Postou-se engatinhando atrás da manada e foi quase rastejando, porque era impossível andar normalmente, em pé. Os animais paravam embaixo das goiabeiras para comer os frutos caídos naquela noite, de forma que não tinham muita pressa e ficavam entretidos com aquilo, permitindo que o velho descansasse.
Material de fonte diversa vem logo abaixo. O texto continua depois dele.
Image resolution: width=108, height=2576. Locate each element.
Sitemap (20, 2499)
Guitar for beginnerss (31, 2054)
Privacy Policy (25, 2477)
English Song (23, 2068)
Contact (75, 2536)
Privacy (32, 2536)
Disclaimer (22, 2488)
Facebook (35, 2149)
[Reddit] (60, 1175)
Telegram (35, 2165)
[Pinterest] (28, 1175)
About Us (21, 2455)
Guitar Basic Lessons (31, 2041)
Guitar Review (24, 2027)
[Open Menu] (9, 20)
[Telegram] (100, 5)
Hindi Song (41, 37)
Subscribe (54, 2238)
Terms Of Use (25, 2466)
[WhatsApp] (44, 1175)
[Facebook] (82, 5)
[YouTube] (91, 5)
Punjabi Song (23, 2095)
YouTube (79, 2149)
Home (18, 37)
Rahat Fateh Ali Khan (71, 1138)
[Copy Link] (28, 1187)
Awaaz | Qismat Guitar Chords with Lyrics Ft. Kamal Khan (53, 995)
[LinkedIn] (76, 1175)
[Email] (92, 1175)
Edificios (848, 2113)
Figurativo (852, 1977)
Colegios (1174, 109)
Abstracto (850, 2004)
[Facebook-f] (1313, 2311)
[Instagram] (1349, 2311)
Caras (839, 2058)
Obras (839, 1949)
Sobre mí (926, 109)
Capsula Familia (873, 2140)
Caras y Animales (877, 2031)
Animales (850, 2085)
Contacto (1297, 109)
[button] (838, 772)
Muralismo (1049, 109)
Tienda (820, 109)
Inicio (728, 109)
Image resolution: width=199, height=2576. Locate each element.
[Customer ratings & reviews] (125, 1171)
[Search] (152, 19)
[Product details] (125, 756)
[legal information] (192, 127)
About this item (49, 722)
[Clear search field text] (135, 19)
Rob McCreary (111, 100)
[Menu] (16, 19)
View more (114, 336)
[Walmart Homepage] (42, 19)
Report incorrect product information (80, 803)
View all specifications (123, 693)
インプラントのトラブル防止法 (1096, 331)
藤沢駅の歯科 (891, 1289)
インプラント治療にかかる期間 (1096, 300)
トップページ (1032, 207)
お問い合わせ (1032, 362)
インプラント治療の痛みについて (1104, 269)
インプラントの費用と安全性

Depois de umas duas horas, mais ou menos, eles tomaram o rumo da antiga lavoura, sendo que o “seo” Zequinha continuava firme na perseguição, até que em dado momento, deu-se algo inusitado.
Quando passava, no fim da fila, próximo de uma frondosa árvore, eis que lá de cima alguma coisa caiu sobre suas costas, assustando-o muito. A princípio, pensou tratar-se de uma onça, pois não era raro elas aparecerem por ali em busca de alimentos, abatendo galinhas, leitões e até bezerros novos. Instintivamente, rolou com aquele peso em cima dele, mas o moleque estava fortemente agarrado e gritava frenético:
-Eeeiiiaaa, cavalinho bão!!! Vamos lááááá, trem danado!!!
-Ehhhhh! ... ficou doido, moleque? Não ta vendo que sou eu, coisa ruim?
-Nossa, descurpa eu, patrão! Foi sem querê, uai ...
-Imagina, safado! ... eu vou dar-lhe uma surra daquelas e ainda vou contar ao seu pai o que é que anda fazendo, viu? – gritou o homem, muito enfezado, apanhando uma varinha fina e comprida, sem largar o garoto.
-Olha, não me bate, não, patrão! Se o senhor fizer isso, eu conto ao meu pai que o senhor vai lá em casa quase todos os dias, depois que eu saio para a escola, hein! – ameaçou Manoel
-Vou mesmo, porque a fazenda é minha e eu vou aonde quero, né?
-Tá certo, mas eu já vi o que o senhor fica fazendo com a minha mãe ... pensa que nunca sei, não? Aposto que se contar ao meu pai, isso vai acabar em morte... topa? O senhor é quem sabe...
-Ah, menino, pensando bem, até que você não fez nada de mal, porque eu também fazia isso quando tinha a sua idade! Acho até normal... por outro lado, se você disser alguma coisa, ele pode achar que existe alguma coisa errada, acaba me matando, vai preso, e aí fica a sua família desamparada, não é mesmo?
-Então, patrão! ... acho melhor a gente fazer um acordo bão para os dois lados.
-O que você quer para ficar de bico calado? Exijo que me dê a sua palavra de honra, tá bom?
-Araaaa, o senhor sabe que eu cumpro o combinado, uai! Sabe aquele potrinho da égua baia, a Sucena? Se o senhor me der ele, além de não falar nada para ninguém, eu ainda fico vigiando a casa, quando o senhor estiver lá, para o caso de que o meu pai possa chegar de repente! Também quero parar de estudar e trabalhar para o senhor, mas não na lavoura ... pode ser tomando conta do terreiro, tratando dos porcos, apartando as vacas, colhendo os ovos. O que acha?
-Bom, também! Estamos combinados, mas me promete também que não vai mais montar nos porcos, porque aqueles “cachaços” me custaram muito caro, viu?
-Eu sei, mas agora já tenho o potrinho, ora!
b – E A PORCA DEU CRIA
Dali em diante, Manoel não foi mais à escola, ganhava um salário condizente com aquilo que fazia e foram levando a vida, numa boa. O sr. Zequinha continuou visitando a casa da comadre, regularmente, agora de forma mais segura, porque o menino ficava de olho no pai. Às vezes até arriscava uma olhadinha através dos buracos nas paredes, para ver o que os dois faziam durante tanto tempo. Aquilo tornou-se uma rotina e ele não se importava mais com o fato corriqueiro.
-Seo Ziquinha ... seo Ziquinha ... olha lá aquela porca amarela que andava sumida! Parece que já deu cria, porque está bastante magra! Nossa, parece com fome!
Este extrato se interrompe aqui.